Retornando (dos breves parênteses e ao primeiro capítulo de Mimesis), o Diverso do Antigo Testamento sendo quebrado pela unicidade da interpretação figural dá a esses textos um “sentido e meta globais” (AUERBACH, 2011, p. 14), o que podemos comparar com as leis verticais da não ficção sendo quebradas pelas convenções horizontais da ficção em John R. Searle no nosso primeiro capítulo da dissertação.

Quanto mais isolados e horizontalmente independentes são os relatos e os grupos de relatos, se comparados com os da Ilíada e da

Odisseia, tanto mais forte é a sua ligação vertical comum que os

mantém todos juntos sob um mesmo signo, o que falta totalmente a Homero.
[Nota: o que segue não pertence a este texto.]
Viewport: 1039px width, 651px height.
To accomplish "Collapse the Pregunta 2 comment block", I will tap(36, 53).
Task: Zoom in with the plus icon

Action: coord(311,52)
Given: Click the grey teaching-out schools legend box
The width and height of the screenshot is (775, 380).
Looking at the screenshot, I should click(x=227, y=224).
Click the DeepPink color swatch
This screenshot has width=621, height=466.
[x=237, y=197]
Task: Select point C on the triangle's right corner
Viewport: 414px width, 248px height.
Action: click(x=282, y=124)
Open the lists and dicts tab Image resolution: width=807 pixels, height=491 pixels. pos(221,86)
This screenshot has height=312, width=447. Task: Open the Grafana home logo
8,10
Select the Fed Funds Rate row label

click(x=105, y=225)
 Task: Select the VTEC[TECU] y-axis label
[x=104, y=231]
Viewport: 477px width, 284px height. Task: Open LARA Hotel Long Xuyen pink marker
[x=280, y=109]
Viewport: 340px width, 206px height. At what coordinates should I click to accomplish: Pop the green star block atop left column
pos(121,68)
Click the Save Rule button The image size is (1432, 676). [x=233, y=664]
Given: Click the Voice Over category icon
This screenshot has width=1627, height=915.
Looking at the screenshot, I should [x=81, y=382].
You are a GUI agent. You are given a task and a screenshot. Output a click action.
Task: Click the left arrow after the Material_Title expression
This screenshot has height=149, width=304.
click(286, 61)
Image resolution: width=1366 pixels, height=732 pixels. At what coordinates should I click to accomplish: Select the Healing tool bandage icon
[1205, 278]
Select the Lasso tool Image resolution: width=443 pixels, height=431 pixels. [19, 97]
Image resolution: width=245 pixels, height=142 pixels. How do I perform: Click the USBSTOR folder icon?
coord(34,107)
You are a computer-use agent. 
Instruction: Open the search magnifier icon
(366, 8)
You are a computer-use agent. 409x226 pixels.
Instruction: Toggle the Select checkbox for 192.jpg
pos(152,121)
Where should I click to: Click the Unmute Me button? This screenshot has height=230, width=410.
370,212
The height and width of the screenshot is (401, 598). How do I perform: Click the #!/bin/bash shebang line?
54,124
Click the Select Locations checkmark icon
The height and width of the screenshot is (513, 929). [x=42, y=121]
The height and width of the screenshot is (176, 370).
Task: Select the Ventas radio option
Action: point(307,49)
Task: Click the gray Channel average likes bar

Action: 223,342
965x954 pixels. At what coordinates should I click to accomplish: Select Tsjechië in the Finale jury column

Em cada uma das grandes figuras do Velho Testamento, desde Adão até os Profetas, encarna-se um momento da mencionada ligação vertical. (AUERBACH, 2011, p. 13-14, itálico da tradução)

Homero está para o lendário assim como o Antigo Testamento está para o histórico. A lenda “é excessivamente linear” enquanto a história “transversalmente” “indecisa, quebrada, vacilante”, nesta habita o contraditório; naquela, o absoluto. (Poderíamos ensaiar mais uma imagem com nosso Objeto de pesquisa: Dorian está para a lenda assim como o quadro está para a história.)

Auerbach encerra o primeiro capítulo de Mimesis destacando as diferenças nos dois estilos: em Homero, encontramos uma “descrição modeladora, iluminação uniforme, ligação sem interstícios”, predominância do primeiro plano, preferência pelo uno e não problemático; em Abraão, o jogo de sombra e luz na narração de certas partes, “multiplicidade de planos”, “pretensão à universalidade histórica”, e, em especial, a “necessidade de interpretação”. Enfim, estamos prontos, “à rebours”, em uma ordem “ao contrário”, “às avessas”, a adentrar o conceito de Figura utilizado por Erich Auerbach em Mimesis: a representação da realidade na literatura ocidental, aplicado ao nosso Objeto de pesquisa O retrato de Dorian Gray daqui a algumas páginas.